(Stored data)

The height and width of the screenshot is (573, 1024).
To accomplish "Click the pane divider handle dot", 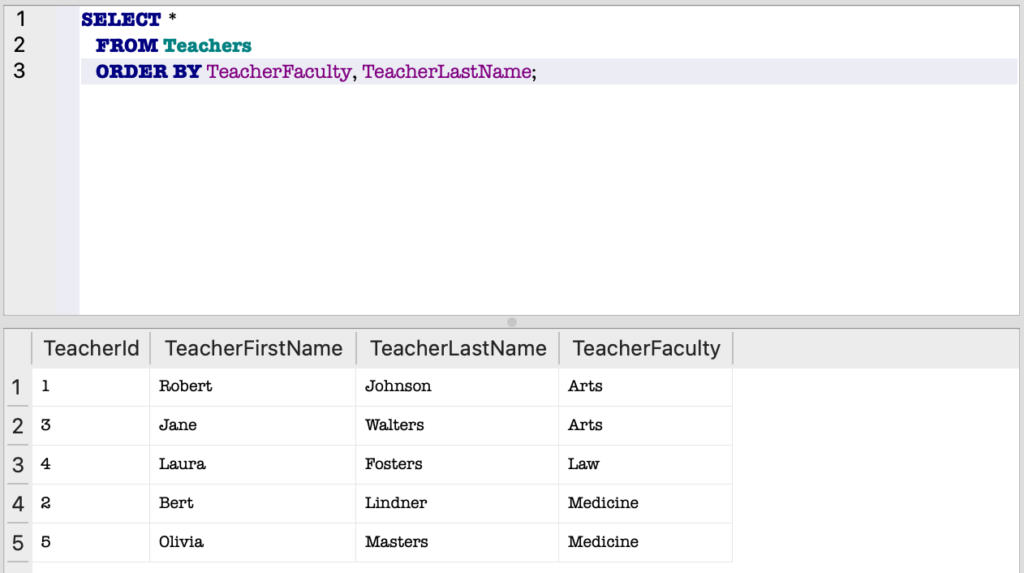I will tap(512, 322).
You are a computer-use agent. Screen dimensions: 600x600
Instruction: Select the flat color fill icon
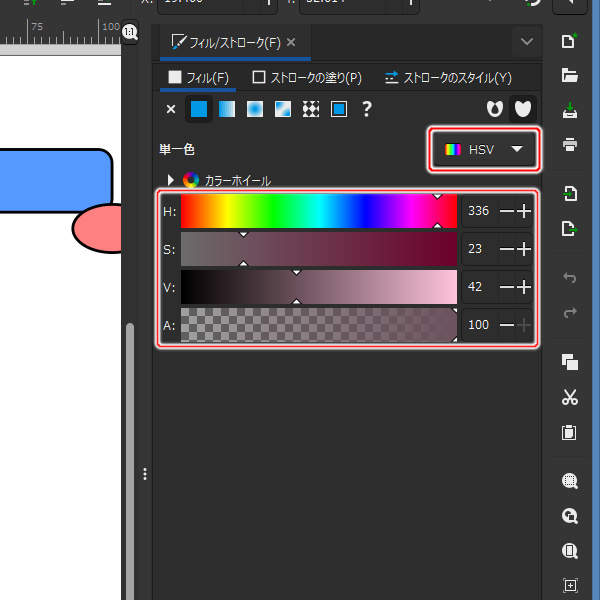(x=199, y=109)
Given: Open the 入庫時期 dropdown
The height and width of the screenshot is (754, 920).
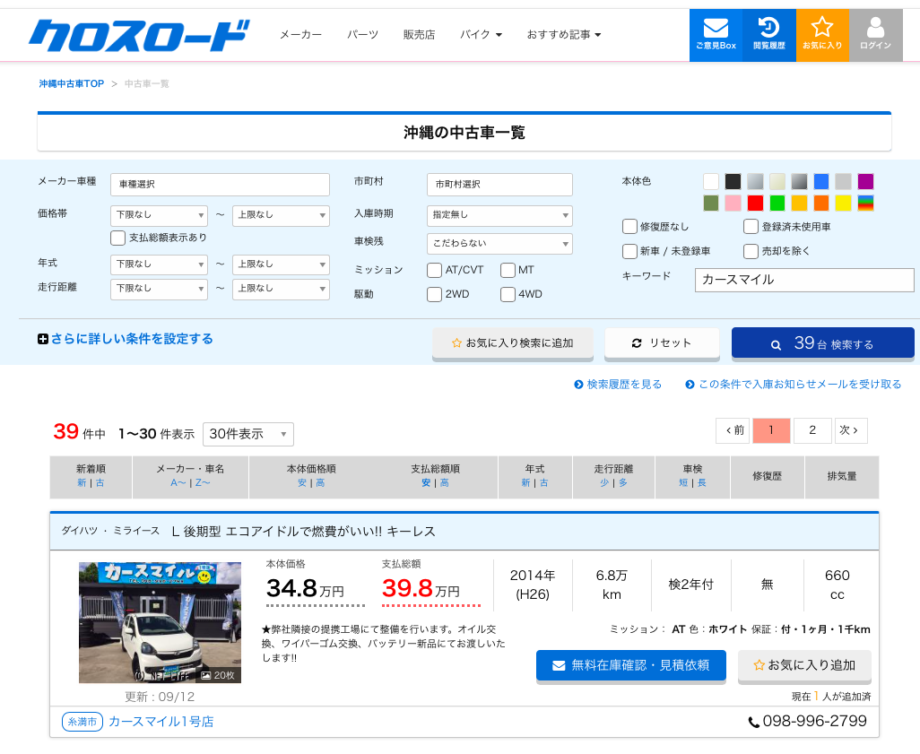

What to do >> Return a copy of each line in the entries that contains "height".

Exercise response >>
The height and width of the screenshot is (573, 1024).
The height and width of the screenshot is (754, 920).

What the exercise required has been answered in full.